━━ Given entries ━━

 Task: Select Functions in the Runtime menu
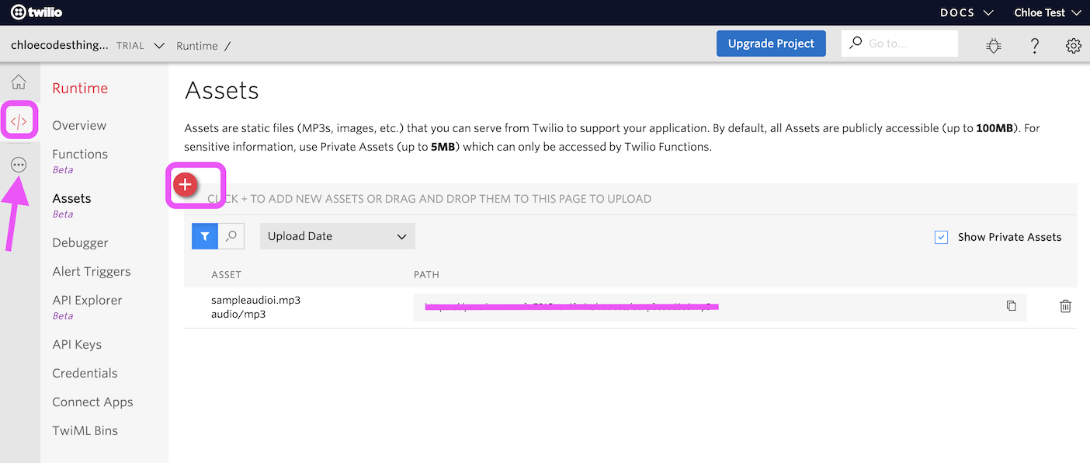80,154
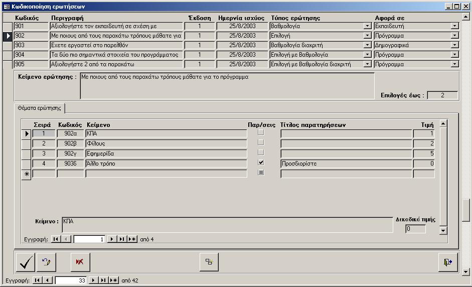Select record row 904 via its row selector
Screen dimensions: 472x287
(8, 55)
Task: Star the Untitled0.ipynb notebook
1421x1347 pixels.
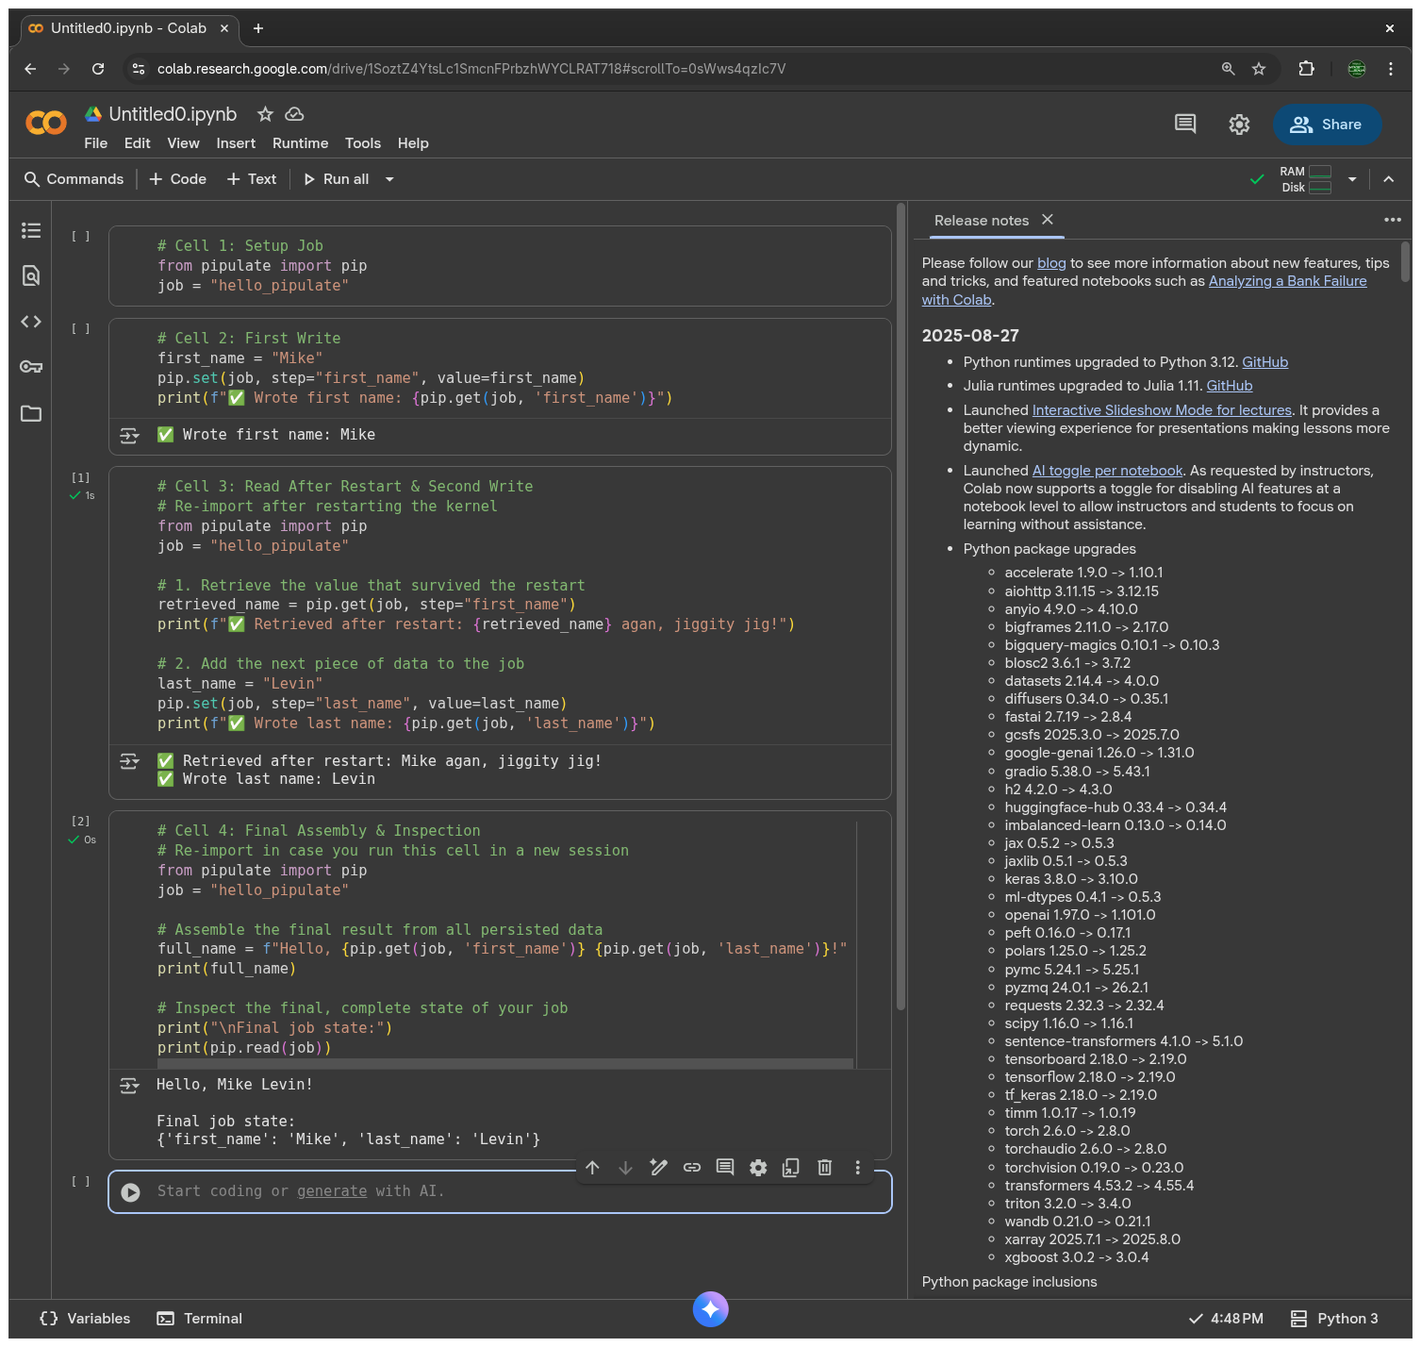Action: pos(265,114)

━━━

What the task requires —
Pictures don't belong in the copy. Transcribe every record exactly as it appears.

Answer to this task —
 Task: Select Functions in the Runtime menu
80,154
Select record row 904 via its row selector
Screen dimensions: 472x287
(8, 55)
Task: Star the Untitled0.ipynb notebook
1421x1347 pixels.
Action: pos(265,114)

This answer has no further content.